De Luca non mangia mai, al massimo pilucca, nonostante la fame lo perseguiti e il perdurante digiuno lo porti vicino al crollo fisico.

Nei primi romanzi, ambientati nell’Italia distrutta della guerra civile e del primo dopoguerra, il problema della denutrizione aveva una causa contingente, ma nell’ultima avventura, raccontata in “Intrigo italiano”, fresco uscito per Einaudi, siamo a metà degli anni 50 e i primi segni della ripresa economica, che di lì a breve porterà agli anni del boom, cominciano ad avvertirsi proprio nella disponibilità, e connessa voglia di cibo.

Per di più la vicenda si svolge nel regno indiscusso della gastronomia, Bologna la grassa con le sue innumerevoli prelibatezze.

Ma De Luca  trascina ancora quella penosa inappetenza cronica, che lo fiacca ed estenua ma che, per un paradosso ben conosciuto a chi ha a che fare con le anoressiche, gli da’ anche un’ inesauribile energia, mentale e fisica.

E non è da dire che in “Intrigo italiano” il Commissario, ingegnere sotto copertura in un’indagine insidiosa, sfugga il richiamo di tortellini, salumi, bomboloni alla crema e rane fritte e/o in umido, anzi!, l’intera storia è scandita dal conflitto tra pulsioni alimentari e persistere del rifiuto verso il lato culinario dell’esistenza.

Ma l’inappetenza di De Luca è rivolta non al cibo, bensì alla realtà circostante, di cui ha un profondo disgusto.

Viene da chiedersi perché il Commissario, ex elemento di punta della Polizia Fascista divenuto un precario fuggiasco col crollo del regime, non la faccia finita, e la risposta è lineare, malgrado l’apparenza contorta del personaggio: ad ancorarlo alla vita, disperatamente quanto tenacemente, è la vocazione di poliziotto, il bisogno insopprimibile di far luce su crimini indecifrabili.

Averlo fatto al servizio di Mussolini, e continuare a farlo al soldo delle persino più tenebrose istituzioni dell’Italia Repubblicana, solerti nello sfruttare le doti di De Luca mettendo in cambio una pietra sopra i suoi trascorsi, per uno “sbirro nato” come lui è lo stesso.

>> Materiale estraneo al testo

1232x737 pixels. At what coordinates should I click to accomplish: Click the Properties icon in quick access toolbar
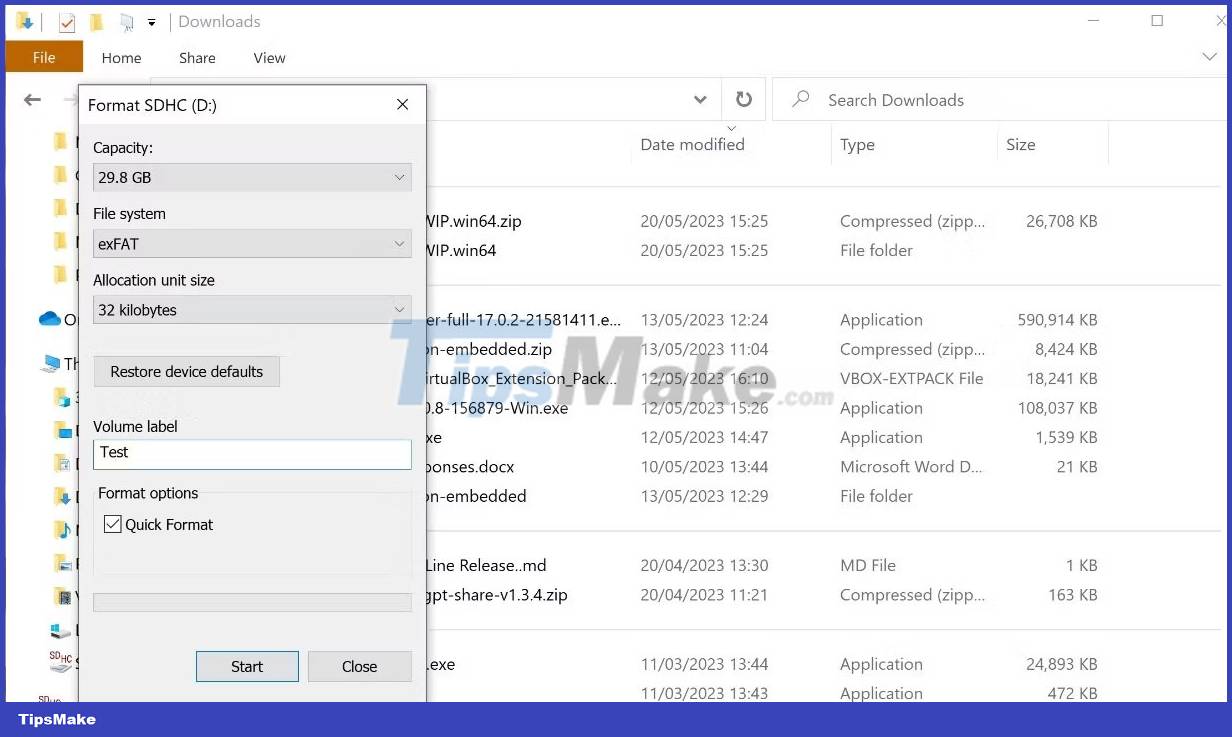tap(67, 22)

Perché a suo modo, nonostante il coraggio e la spregiudicatezza, motivi del suo successo investigativo assieme ad una penetrante intelligenza, De Luca è un puro.

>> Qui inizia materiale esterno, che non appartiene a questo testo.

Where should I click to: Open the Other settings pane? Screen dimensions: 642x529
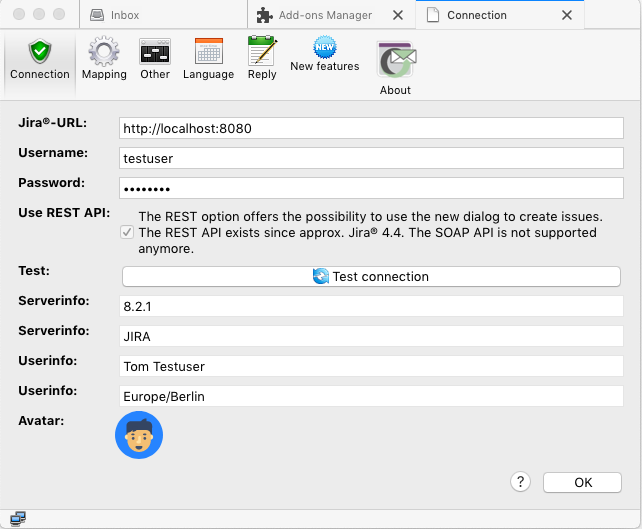coord(155,59)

Prima di tutto e di tutti, De Luca serve la legalità del codice penale, che attraversa le epoche tutelando gli elementi minimi della convivenza civile.

Se qualcuno uccide, lui “deve” assicurarlo alla giustizia, vincendo la nausea ambientale che gli chiude lo stomaco.

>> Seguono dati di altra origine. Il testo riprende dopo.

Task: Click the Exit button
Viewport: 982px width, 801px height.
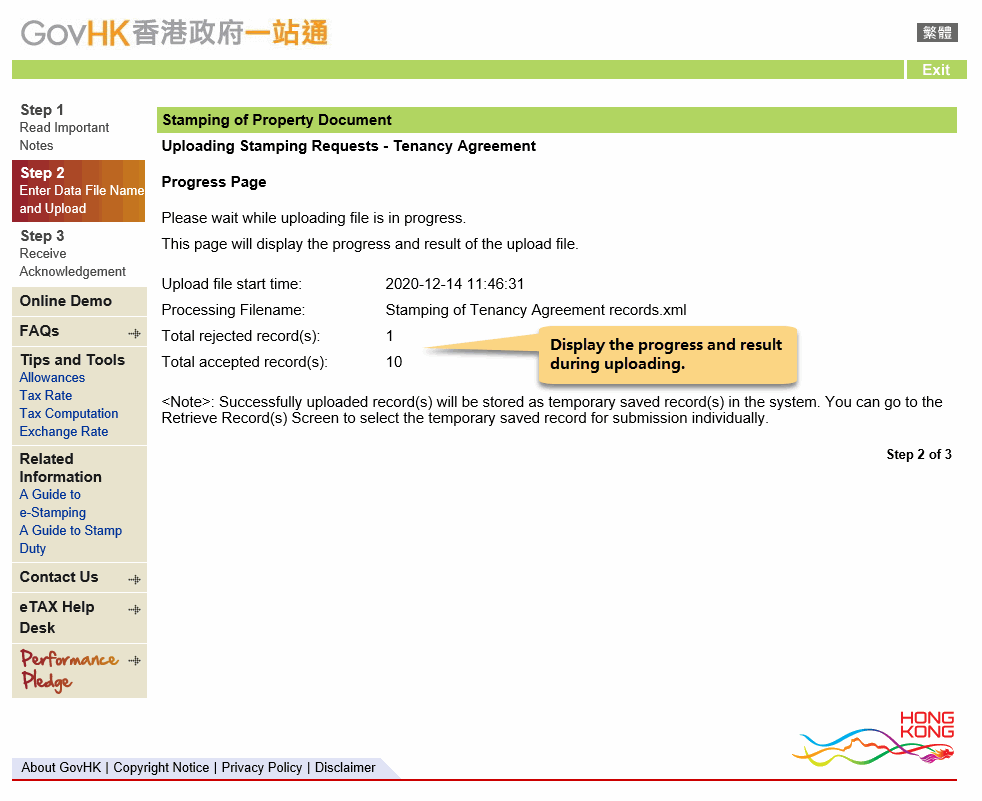Action: point(936,70)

In “Intrigo italiano”- titolo emblematico!-De Luca nell’ inverno freddo e nevoso del 1953/54 si trova in mezzo alle lotte intestine dei “servizi speciali” già deviati e politicamente asserviti del dopoguerra. Cerca con fatica di attraversarle indenne occupandosi in incognito dell’omicidio di una signora dell’alta borghesia, moglie di uno scienziato anch’egli, guarda caso, perito in un incidente stradale.

E’ l’Italia investita dai veleni del primo clamoroso scandalo politico-giudiziario: il delitto Montesi, che presenta più di un’analogia, per i torbidi risvolti e le insidiose strumentalizzazioni, con l’indagine affidata a De Luca.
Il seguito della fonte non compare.